Rafael Lazuardi
Tak ada yang berbeda dari dua malam kemarin; setelah kuungkapkan keluh kesahku pada Mama. Hanya terasa lebih lega. Aku bangun di pagi hari dengan perasaan yang ringan. Pikiranku tidak dipenuhi oleh hal-hal selain rencana untuk bicara dengan Zara. Otakku bekerja keras untuk itu itu, bahkan sejak sedetik setelah mataku terbuka di pagi hari dan sedetik sebelum aku terlelap di penghujung hari. Itu terkesan berlebihan untuk seorang laki-laki, tetapi aku memang selalu memikirkannya di samping urusan pekerjaan.
Mama masih di sini, dan Daria masih terbaring koma. Aku tidak tahu apa yang membuat Mama masih bertahan di sini dan membiarkan Papa mengurusi bisnis penerbitannya sendirian di sana.
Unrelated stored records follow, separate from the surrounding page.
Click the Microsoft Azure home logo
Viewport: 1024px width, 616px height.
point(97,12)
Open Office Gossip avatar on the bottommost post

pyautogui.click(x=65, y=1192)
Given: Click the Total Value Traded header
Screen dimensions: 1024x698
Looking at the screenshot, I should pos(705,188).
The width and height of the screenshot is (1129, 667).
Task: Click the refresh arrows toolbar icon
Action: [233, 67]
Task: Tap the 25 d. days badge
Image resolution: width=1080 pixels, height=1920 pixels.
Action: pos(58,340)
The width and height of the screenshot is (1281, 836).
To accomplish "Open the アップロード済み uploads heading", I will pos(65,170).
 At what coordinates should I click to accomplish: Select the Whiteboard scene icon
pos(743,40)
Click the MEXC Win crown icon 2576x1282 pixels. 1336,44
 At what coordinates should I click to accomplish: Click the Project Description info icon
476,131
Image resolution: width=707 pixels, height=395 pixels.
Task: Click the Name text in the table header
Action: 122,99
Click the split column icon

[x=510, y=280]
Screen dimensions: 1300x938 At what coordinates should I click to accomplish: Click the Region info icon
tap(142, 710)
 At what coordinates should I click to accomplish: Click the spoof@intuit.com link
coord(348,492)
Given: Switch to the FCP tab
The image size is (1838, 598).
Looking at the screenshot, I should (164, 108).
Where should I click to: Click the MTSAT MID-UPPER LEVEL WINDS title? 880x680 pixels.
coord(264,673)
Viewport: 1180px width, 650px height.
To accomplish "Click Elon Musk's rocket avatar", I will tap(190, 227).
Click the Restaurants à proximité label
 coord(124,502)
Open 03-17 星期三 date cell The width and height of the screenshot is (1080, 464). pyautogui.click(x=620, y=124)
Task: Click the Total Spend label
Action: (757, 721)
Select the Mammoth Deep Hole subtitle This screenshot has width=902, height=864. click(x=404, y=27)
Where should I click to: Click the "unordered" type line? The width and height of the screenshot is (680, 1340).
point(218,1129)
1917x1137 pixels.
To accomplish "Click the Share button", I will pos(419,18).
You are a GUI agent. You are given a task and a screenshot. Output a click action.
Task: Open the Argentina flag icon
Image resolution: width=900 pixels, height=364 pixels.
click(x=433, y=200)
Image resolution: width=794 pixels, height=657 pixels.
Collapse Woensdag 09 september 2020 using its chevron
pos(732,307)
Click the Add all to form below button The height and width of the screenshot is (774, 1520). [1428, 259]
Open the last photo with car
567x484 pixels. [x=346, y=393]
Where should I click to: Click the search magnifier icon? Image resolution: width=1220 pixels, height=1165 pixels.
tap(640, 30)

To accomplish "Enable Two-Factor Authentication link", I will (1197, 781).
Sempat kutanya pada Papa tentang kabarnya, dan ia memberi tahu akan menyusul ke sini begitu urusannya selesai. Mama bilang akan bicara pada Daria langsung begitu wanita itu tersadar, hingga aku menyimpulkan bahwa lagi-lagi Mama berada di sini untuk Daria. Namun, semua itu terbantahkan dengan perubahan sikap Mama kepadaku.
"Mama ingin memperbaiki semuanya."
Terlalu cepat untuk menyadarkannya dalam semalam. Besok paginya—setelah pengakuan besar itu—Mama berusaha memasak masakan favoritku, meski ternyata menu itu justru kesukaan Felix. Mama pikir aku dan Felix akan memiliki selera yang sama, tetapi aku tidak bisa menyalahkannya karena selama ini tidak pernah memberi tahu apa saja yang kusuka. Malamnya, aku memberikan daftar apa saja yang kuinginkan. Itu sebabnya aku terbangun oleh aroma cumi bumbu asam manis.
Aku membayangkan betapa sempurnanya hidupku jika yang memasak adalah Zara. Bangun setiap pagi untuk mencari-cari sosoknya yang menghilang dari sisi lain kasur, tetapi setelahnya kutemukan sedang si dapur dengan mengenakan celemek warna hijau. Ia selalu bilang bahwa hijau adalah favoritnya. Kan, aku sudah tersenyum seperti orang gila sebelum tertampar oleh kenyataan bahwa Zara masih enggan bicara padaku.
Mungkin dua hari lalu bisa jadi waktu yang tepat untuk mengatakan semuanya, selagi Zara tidak mengabaikanku. Dengan perasaan yang kalut karena kabar Daria, mungkin akan membuatnya memikirkan itu secara mendalam. Aku berusaha membuktikan bahwa aku tidak peduli lagi dengan Daria, tetapi ia justru memaksaku untuk menemuinya di rumah sakit. Akhirnya, aku kehilangan kesempatan bicara untuk yang ke sekian kalinya.
"Pagi, El." Mama menyapa ketika aku baru tiba di ruang makan. Ia sedang menata meja dengan menu sarapan pagi ini.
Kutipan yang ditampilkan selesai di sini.